_Exercise requirements:_ Wherever the word "Policy" appears in a line of the records, copy that line.

_Input data:_

------------

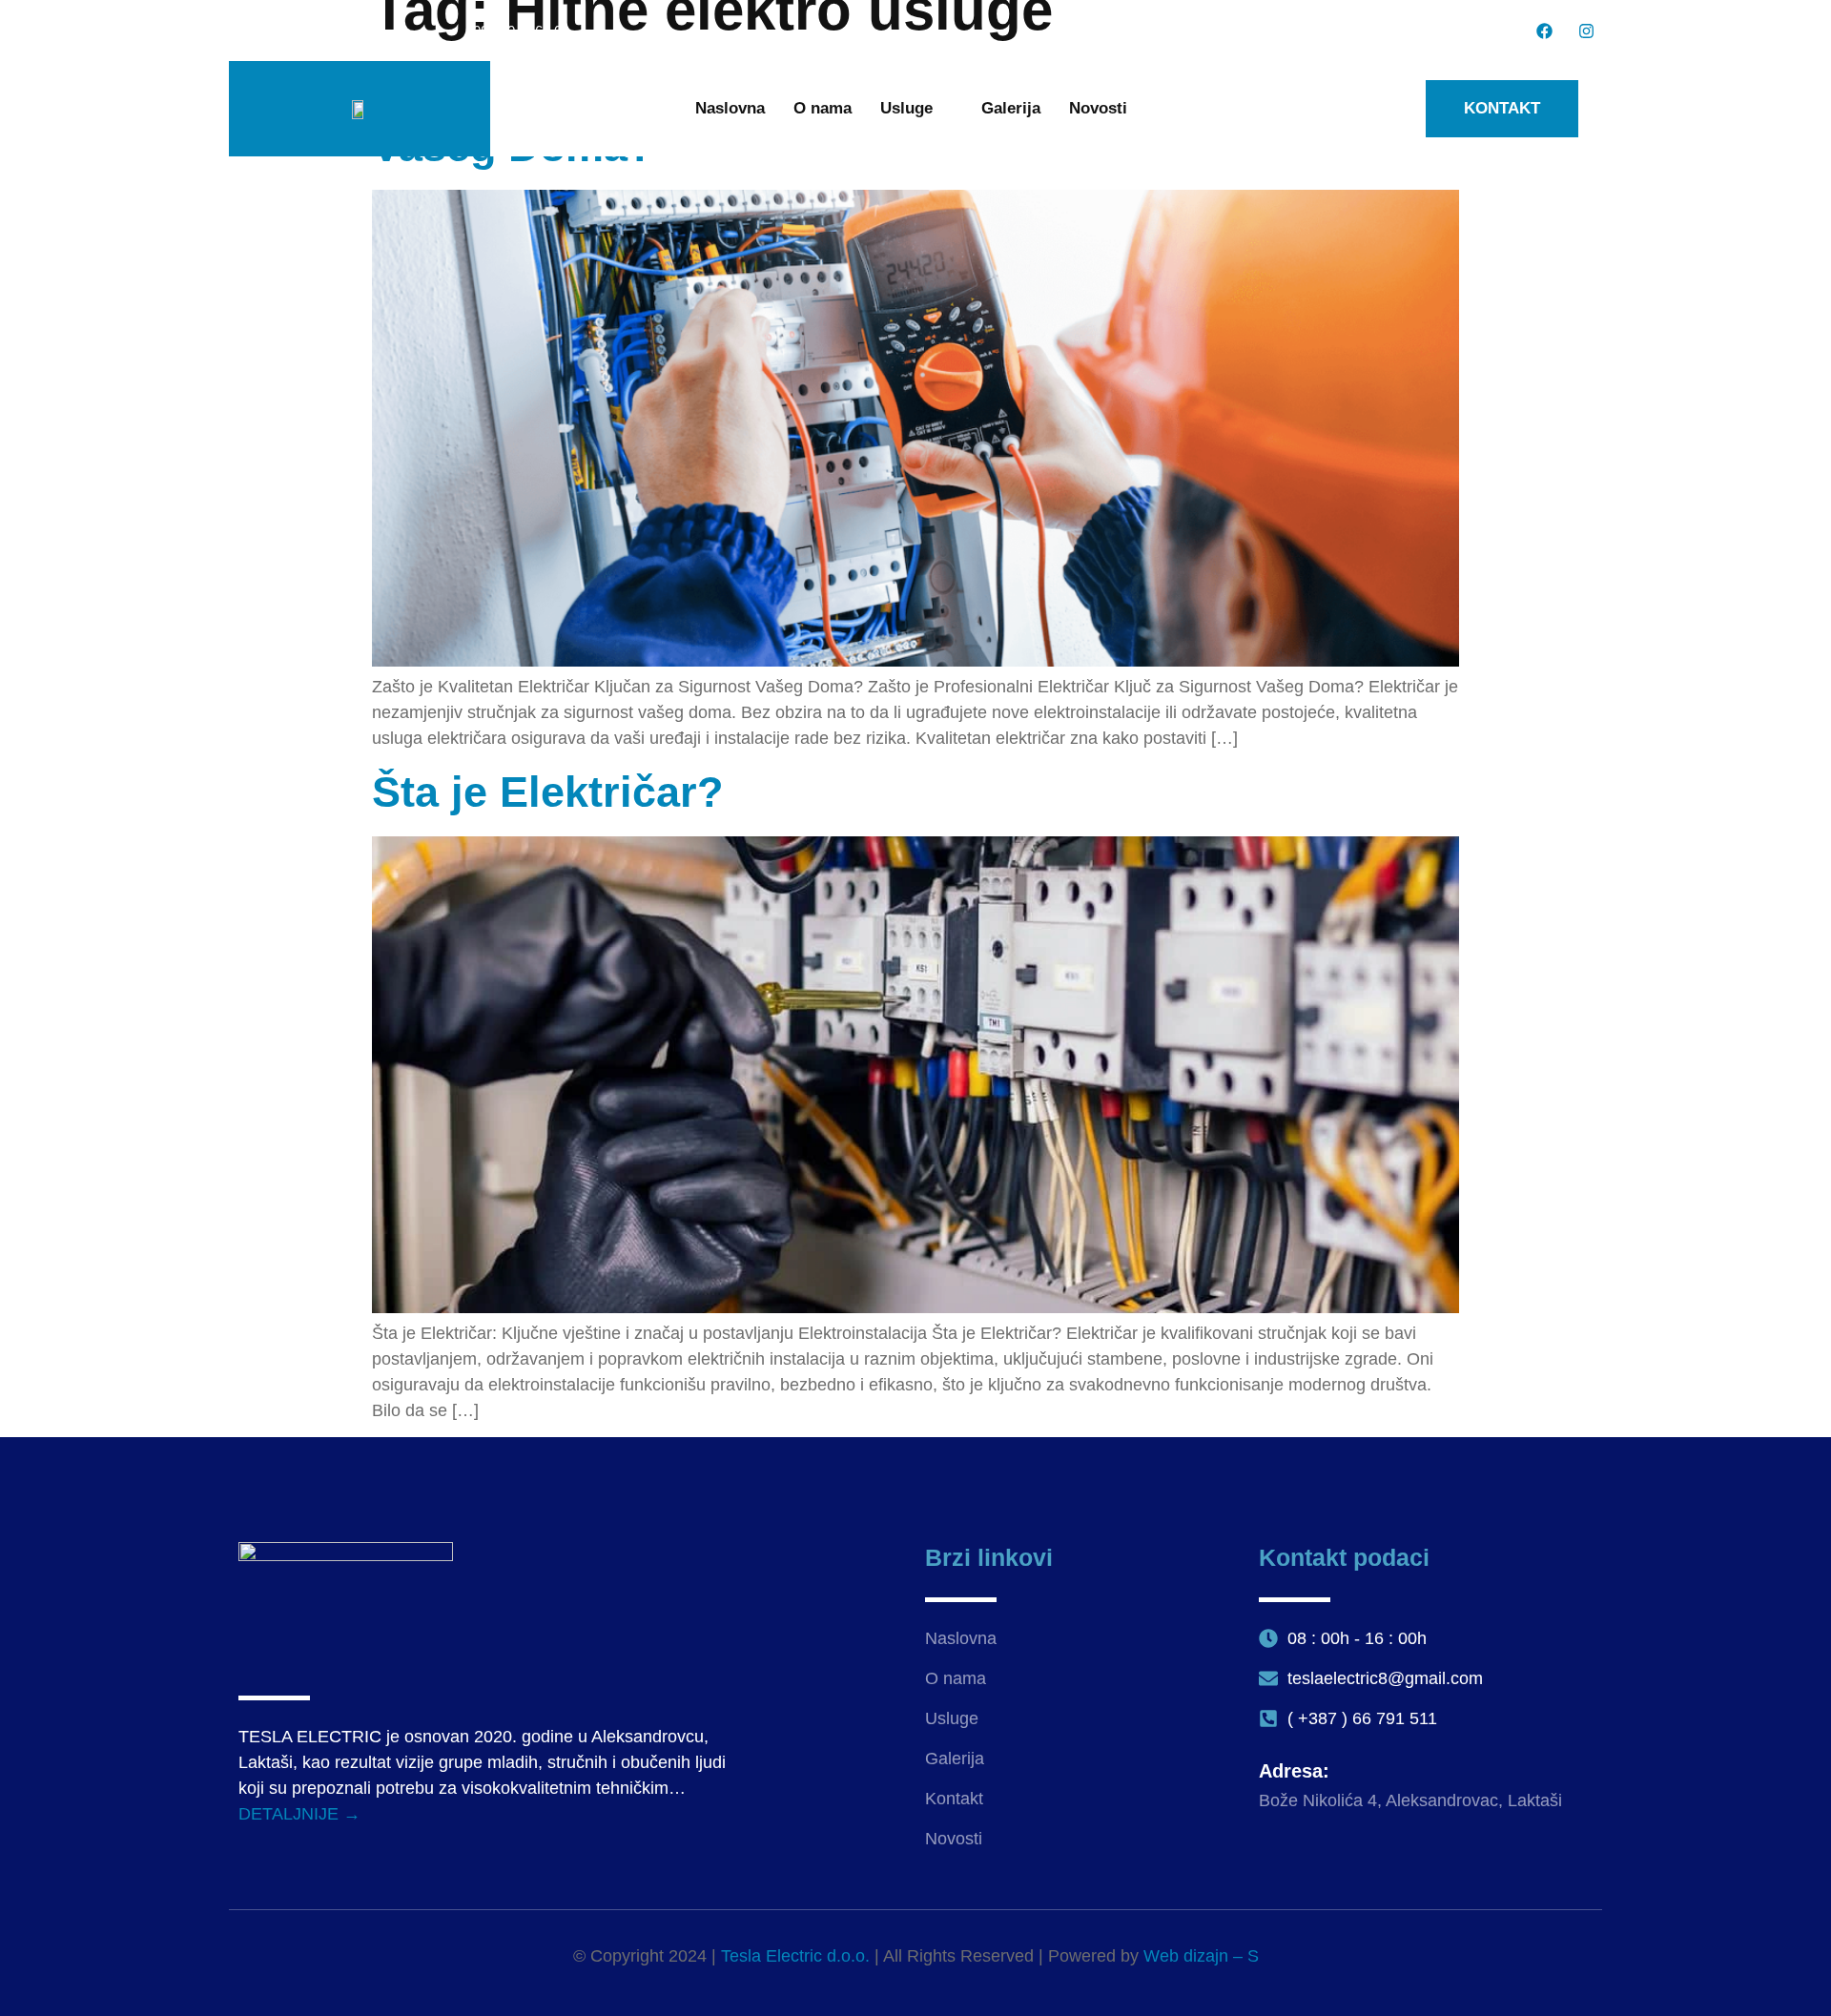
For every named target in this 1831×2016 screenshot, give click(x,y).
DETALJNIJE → (299, 1813)
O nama (822, 108)
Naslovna (730, 108)
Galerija (1010, 108)
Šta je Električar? (547, 792)
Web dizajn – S (1201, 1955)
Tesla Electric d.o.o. (795, 1955)
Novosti (1098, 108)
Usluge (906, 108)
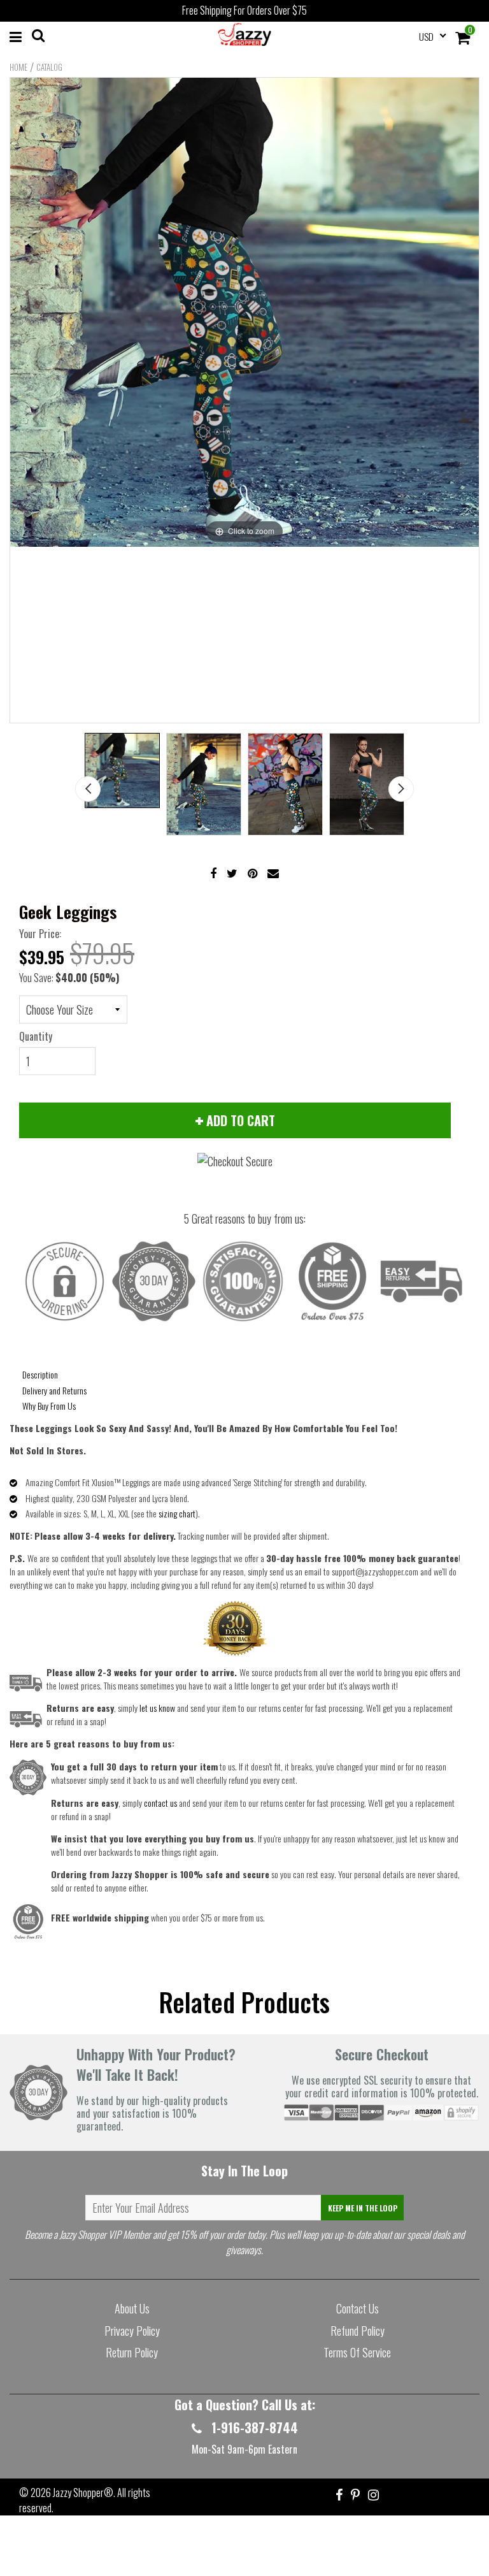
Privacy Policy (132, 2330)
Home (18, 67)
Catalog (49, 67)
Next (401, 789)
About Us (132, 2308)
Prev (88, 789)
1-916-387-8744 (253, 2427)
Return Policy (132, 2352)
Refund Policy (357, 2330)
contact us (160, 1802)
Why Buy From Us (49, 1405)
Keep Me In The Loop (362, 2208)
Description (40, 1374)
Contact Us (357, 2308)
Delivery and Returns (54, 1390)
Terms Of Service (357, 2352)
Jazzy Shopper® (83, 2492)
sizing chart (177, 1513)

------------

_Solution for this problem:_
Privacy Policy (132, 2330)
Return Policy (132, 2352)
Refund Policy (357, 2330)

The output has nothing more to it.